What is needed:
In the material below, find the line containing "Viewport: 543px width, 443px height." and the line containing "Task: Switch voicing to Mon", then reproduce exactly both of them and every line between, and nothing else.

Material for the task:

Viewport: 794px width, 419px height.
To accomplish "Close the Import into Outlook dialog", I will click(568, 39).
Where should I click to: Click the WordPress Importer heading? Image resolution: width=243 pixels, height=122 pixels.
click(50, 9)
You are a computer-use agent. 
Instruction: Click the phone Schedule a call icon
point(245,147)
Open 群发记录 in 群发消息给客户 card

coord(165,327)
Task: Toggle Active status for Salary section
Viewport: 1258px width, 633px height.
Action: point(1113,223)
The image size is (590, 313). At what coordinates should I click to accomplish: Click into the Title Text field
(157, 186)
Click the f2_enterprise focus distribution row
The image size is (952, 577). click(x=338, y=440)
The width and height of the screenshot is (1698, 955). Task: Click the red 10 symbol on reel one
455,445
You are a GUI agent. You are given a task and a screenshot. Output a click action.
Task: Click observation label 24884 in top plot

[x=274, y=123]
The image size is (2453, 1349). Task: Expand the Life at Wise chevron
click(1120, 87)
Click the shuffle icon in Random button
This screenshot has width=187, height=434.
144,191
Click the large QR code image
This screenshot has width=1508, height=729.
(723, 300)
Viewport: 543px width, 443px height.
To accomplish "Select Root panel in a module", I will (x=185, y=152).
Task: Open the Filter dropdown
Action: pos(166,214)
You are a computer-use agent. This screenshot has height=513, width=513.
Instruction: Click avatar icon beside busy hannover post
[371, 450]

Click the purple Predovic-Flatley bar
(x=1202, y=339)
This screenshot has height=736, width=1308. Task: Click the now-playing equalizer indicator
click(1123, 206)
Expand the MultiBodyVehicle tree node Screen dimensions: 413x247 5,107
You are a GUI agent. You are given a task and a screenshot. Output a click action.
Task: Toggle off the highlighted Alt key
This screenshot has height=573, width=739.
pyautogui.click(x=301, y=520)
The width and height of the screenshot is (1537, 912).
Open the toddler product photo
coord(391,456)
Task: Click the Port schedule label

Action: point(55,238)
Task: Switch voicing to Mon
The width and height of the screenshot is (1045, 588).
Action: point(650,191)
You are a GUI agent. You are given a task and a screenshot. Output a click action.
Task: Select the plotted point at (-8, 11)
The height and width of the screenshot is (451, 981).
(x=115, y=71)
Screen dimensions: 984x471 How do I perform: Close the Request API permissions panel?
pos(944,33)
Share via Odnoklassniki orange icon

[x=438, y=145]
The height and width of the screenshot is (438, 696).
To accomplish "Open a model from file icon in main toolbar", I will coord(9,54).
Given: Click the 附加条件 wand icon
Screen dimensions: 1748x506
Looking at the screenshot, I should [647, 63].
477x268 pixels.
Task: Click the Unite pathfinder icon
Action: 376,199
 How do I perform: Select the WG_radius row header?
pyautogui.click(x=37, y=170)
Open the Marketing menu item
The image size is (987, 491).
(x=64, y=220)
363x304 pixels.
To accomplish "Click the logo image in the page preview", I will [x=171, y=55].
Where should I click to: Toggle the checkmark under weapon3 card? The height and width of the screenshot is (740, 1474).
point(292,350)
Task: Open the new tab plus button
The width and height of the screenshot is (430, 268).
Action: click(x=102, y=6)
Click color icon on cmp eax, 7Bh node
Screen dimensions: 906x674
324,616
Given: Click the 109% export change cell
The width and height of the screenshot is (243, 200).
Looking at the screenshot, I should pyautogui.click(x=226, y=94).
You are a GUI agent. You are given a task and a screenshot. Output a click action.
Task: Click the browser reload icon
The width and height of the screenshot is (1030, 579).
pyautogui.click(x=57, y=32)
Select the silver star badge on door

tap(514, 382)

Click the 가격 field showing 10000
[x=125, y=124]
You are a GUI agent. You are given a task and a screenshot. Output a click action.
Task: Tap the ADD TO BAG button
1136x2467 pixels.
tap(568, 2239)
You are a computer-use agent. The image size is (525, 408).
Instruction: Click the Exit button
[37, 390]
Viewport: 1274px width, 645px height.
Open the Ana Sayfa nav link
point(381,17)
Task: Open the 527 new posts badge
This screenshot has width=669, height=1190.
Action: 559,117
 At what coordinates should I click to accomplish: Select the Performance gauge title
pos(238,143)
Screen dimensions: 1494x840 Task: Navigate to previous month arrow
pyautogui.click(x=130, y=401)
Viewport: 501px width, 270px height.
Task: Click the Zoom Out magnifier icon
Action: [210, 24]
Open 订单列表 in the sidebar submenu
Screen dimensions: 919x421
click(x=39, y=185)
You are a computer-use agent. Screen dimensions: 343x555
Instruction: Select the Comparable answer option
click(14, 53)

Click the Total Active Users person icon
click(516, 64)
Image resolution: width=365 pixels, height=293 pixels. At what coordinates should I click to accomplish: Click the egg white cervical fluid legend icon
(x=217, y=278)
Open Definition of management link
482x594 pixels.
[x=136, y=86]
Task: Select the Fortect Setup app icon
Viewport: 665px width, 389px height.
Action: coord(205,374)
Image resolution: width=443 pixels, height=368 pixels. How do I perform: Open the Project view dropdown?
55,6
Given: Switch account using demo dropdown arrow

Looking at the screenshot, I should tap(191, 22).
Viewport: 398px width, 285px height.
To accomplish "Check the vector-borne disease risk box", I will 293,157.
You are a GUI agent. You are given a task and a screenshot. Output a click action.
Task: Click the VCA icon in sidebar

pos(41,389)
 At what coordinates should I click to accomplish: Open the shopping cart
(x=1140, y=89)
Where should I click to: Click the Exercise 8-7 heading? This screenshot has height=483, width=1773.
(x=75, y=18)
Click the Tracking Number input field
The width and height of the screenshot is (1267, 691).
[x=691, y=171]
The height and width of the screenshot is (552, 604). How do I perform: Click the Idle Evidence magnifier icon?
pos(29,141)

Completed exercise:
Viewport: 543px width, 443px height.
To accomplish "Select Root panel in a module", I will (x=185, y=152).
Task: Open the Filter dropdown
Action: pos(166,214)
You are a computer-use agent. This screenshot has height=513, width=513.
Instruction: Click avatar icon beside busy hannover post
[371, 450]

Click the purple Predovic-Flatley bar
(x=1202, y=339)
This screenshot has height=736, width=1308. Task: Click the now-playing equalizer indicator
click(1123, 206)
Expand the MultiBodyVehicle tree node Screen dimensions: 413x247 5,107
You are a GUI agent. You are given a task and a screenshot. Output a click action.
Task: Toggle off the highlighted Alt key
This screenshot has height=573, width=739.
pyautogui.click(x=301, y=520)
The width and height of the screenshot is (1537, 912).
Open the toddler product photo
coord(391,456)
Task: Click the Port schedule label

Action: point(55,238)
Task: Switch voicing to Mon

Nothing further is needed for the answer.